* **Raw data**
====================
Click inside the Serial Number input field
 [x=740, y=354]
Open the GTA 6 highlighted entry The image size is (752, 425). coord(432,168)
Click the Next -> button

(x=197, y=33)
====================
Quote the whole listing above word for word, line by line.

* **Complete output**
Click inside the Serial Number input field
 [x=740, y=354]
Open the GTA 6 highlighted entry The image size is (752, 425). coord(432,168)
Click the Next -> button

(x=197, y=33)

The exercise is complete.